After college, Patrick worked in broadcasting back East before becoming a TV sports broadcaster in Houston. He later co-owned sports bars that failed. Subsequently he became a conservative talk radio host, regularly railing against “illegal” immigrants. Although Patrick is an excellent choice for banishment, I decided I couldn’t foist him on the good people of Maryland.

My next candidate for banishment was Texas Attorney General Ken Paxton, who was born in Minot, N.D., where his father served in the Air Force. Paxton has been under indictment in Texas since 2015 for alleged securities fraud and also is in a legal battle with former senior aides who have accused him of bribery, abuse of office, and other crimes.

As attorney general, Paxton regularly sued the Obama administration, including lawsuits opposing clean-air rules, transgender students and benefits for same-sex couples. While Paxton often alleged federal overreach, he had no problem with overreach by the administration of President Donald Trump and regularly supported Trump in court. Paxton drew widespread derision with his failed legal effort to overturn the 2020 presidential election in Trump’s favor. He also has promoted the big lie that the election was tainted.

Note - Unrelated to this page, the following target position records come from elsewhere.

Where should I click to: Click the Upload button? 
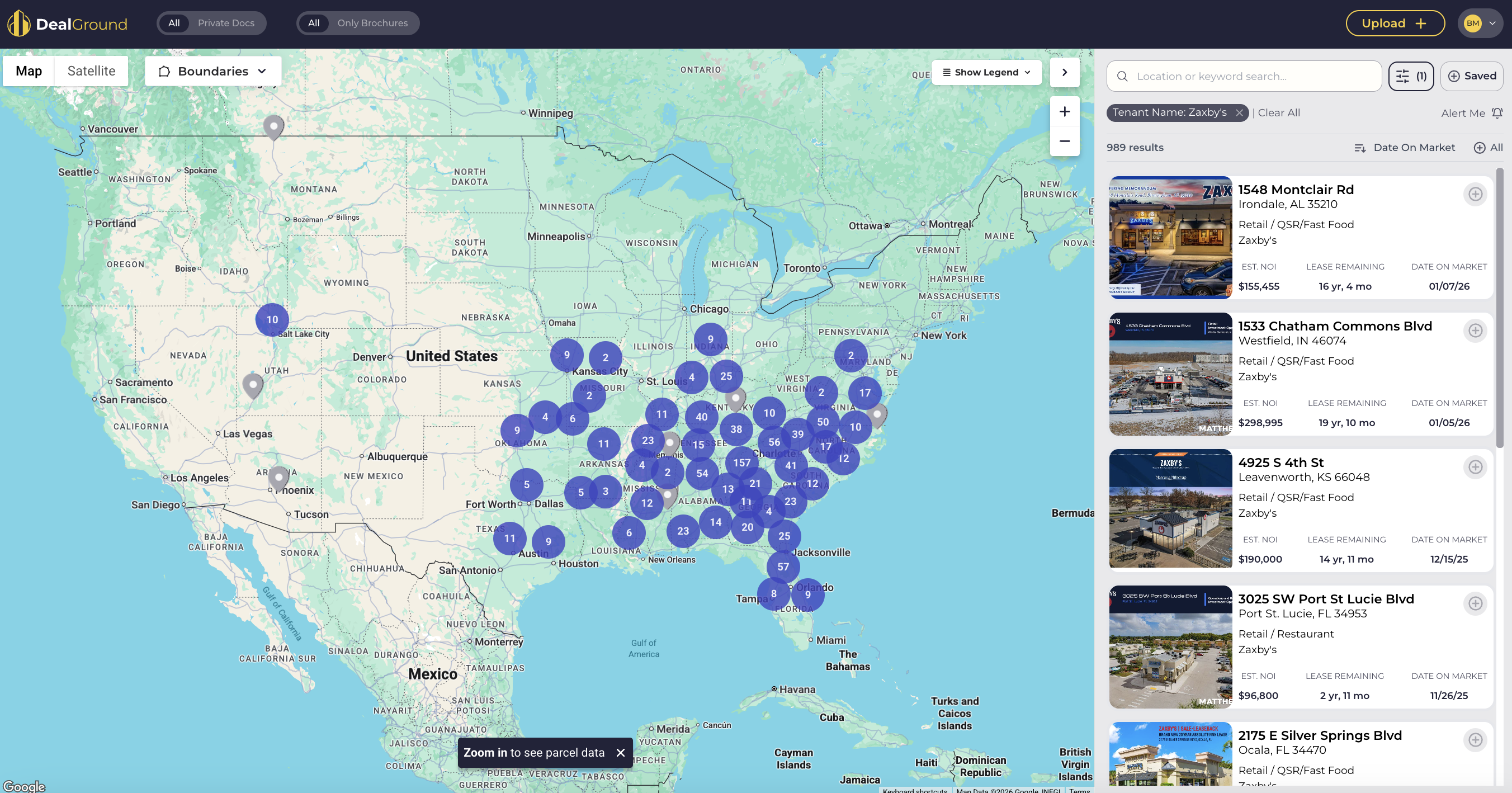click(1395, 23)
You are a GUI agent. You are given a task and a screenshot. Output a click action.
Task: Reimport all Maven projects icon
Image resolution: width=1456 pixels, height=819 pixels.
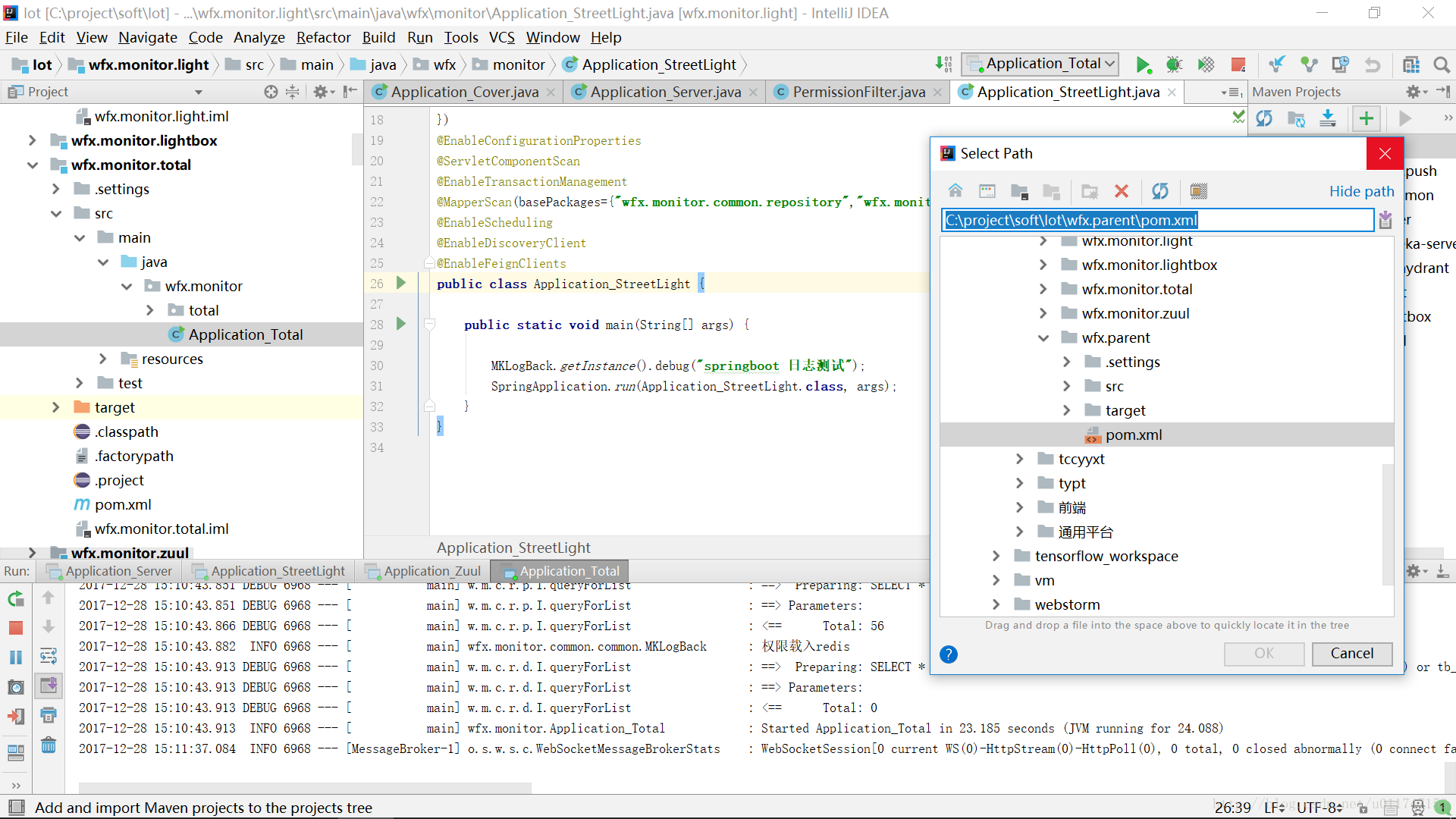[x=1264, y=118]
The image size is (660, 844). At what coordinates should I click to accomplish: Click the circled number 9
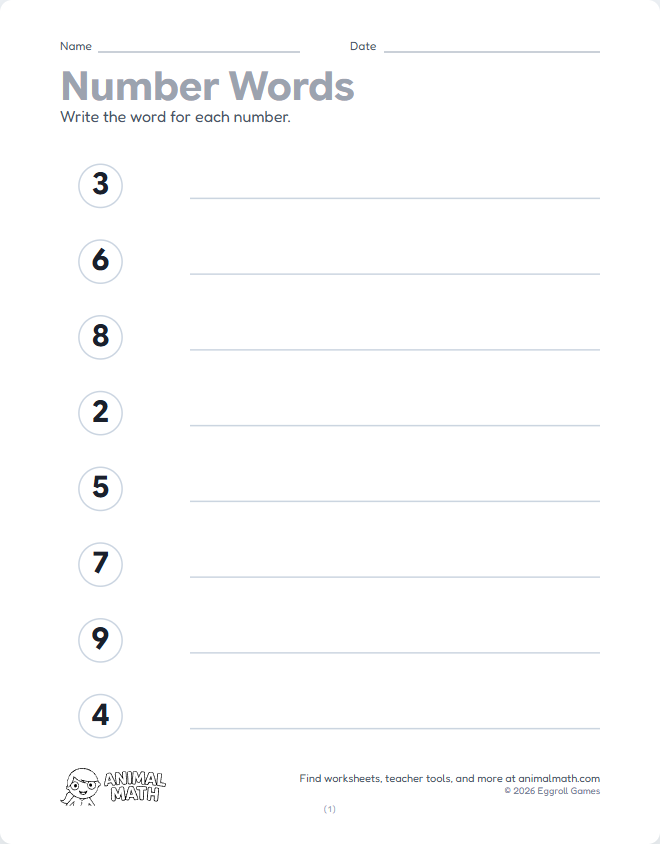(100, 640)
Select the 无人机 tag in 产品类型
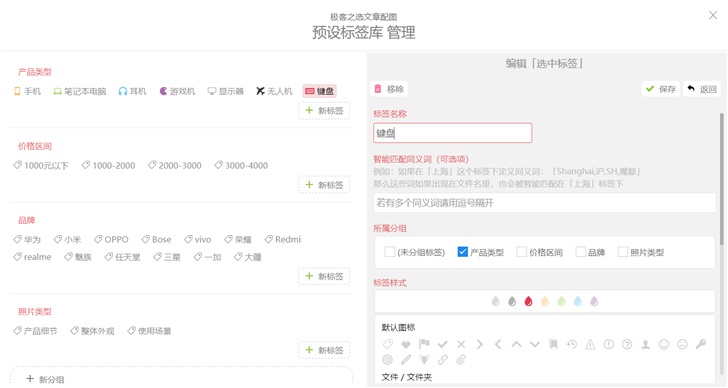The image size is (728, 388). tap(274, 91)
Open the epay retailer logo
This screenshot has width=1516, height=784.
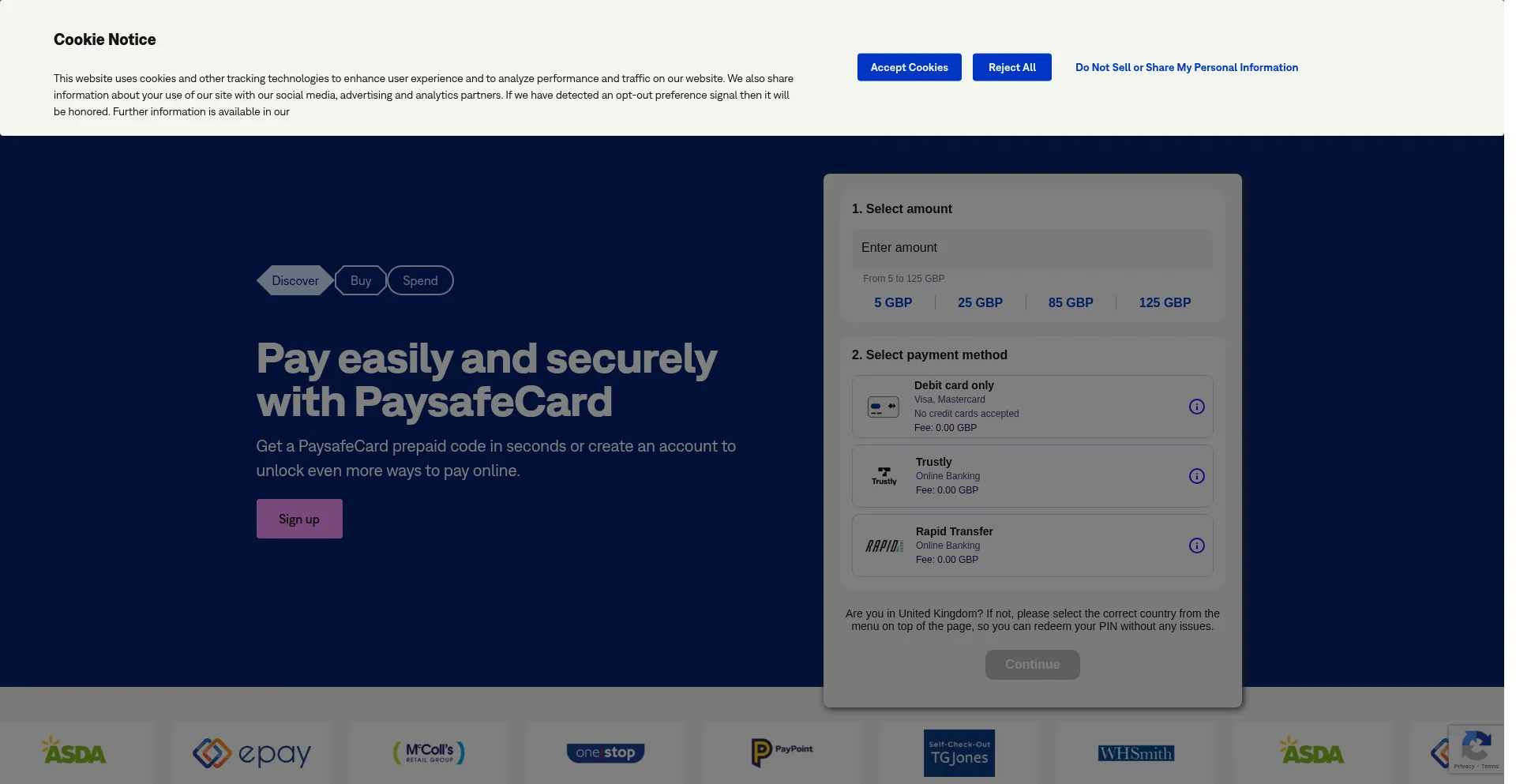(x=252, y=753)
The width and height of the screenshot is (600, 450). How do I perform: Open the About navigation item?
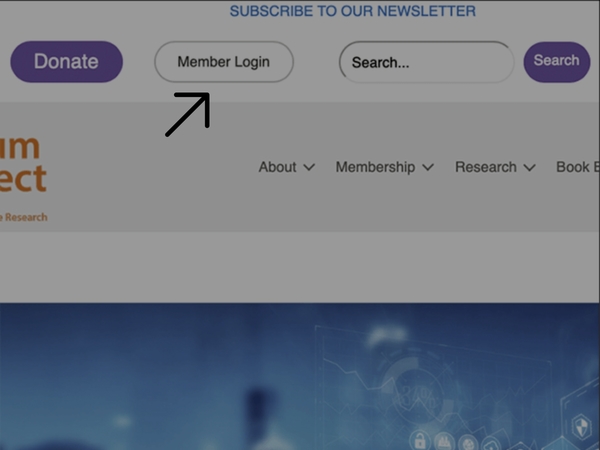tap(277, 167)
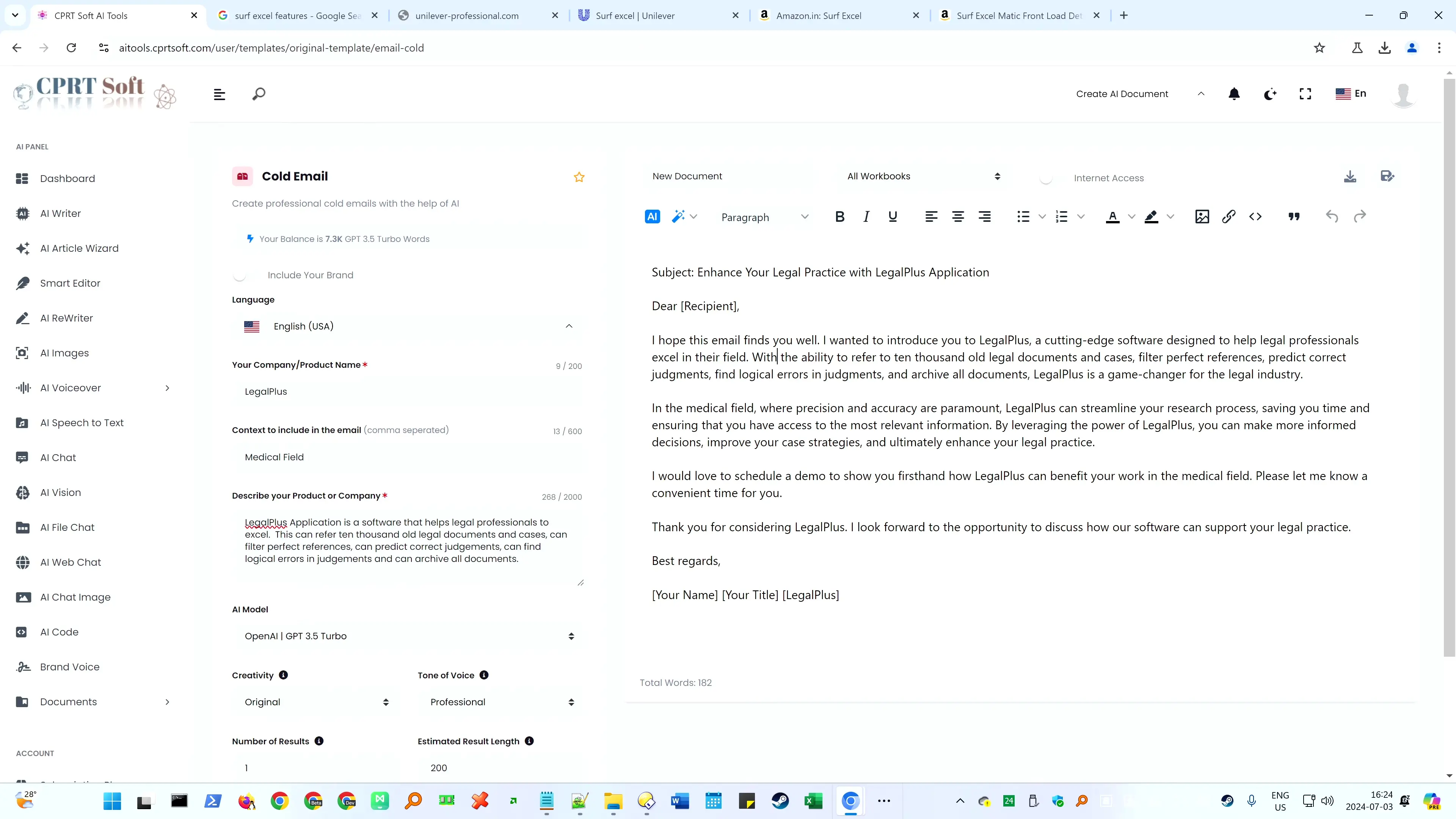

While it would be tempting to banish Paxton to the north country, I’d save my get-out-of-town ticket for another Texas political phony, U.S. Sen. Rafael “Ted” Cruz. Born in Calgary, Canada, to an American mother and Cuban father, Cruz has been the epitome of self-aggrandizement, self-promotion, and hypocrisy in the Senate.

Don’t take my word for it. In 2016, Sen. Lindsey Graham, R-S.C., said: “If you killed Ted Cruz on the floor of the Senate, and the trial was in the Senate, nobody could convict you.” And former GOP House Speaker John Boehner said about Cruz in his new memoir: “There is nothing more dangerous than a reckless a-hole who thinks he is smarter than everyone else.”

Cruz, initially one of Trump’s strongest critics, became one of his biggest defenders. He was complicit in Trump’s lies about widespread voter fraud in the 2020 election and should share blame for the Jan. 6 U.S. Capitol insurrection. I wish Canada would take Cruz back, but I’m sure they are smarter than that. Plus, I’m convinced the only way Mexico would consider paying for that border wall is if Cruz said he wanted to move there.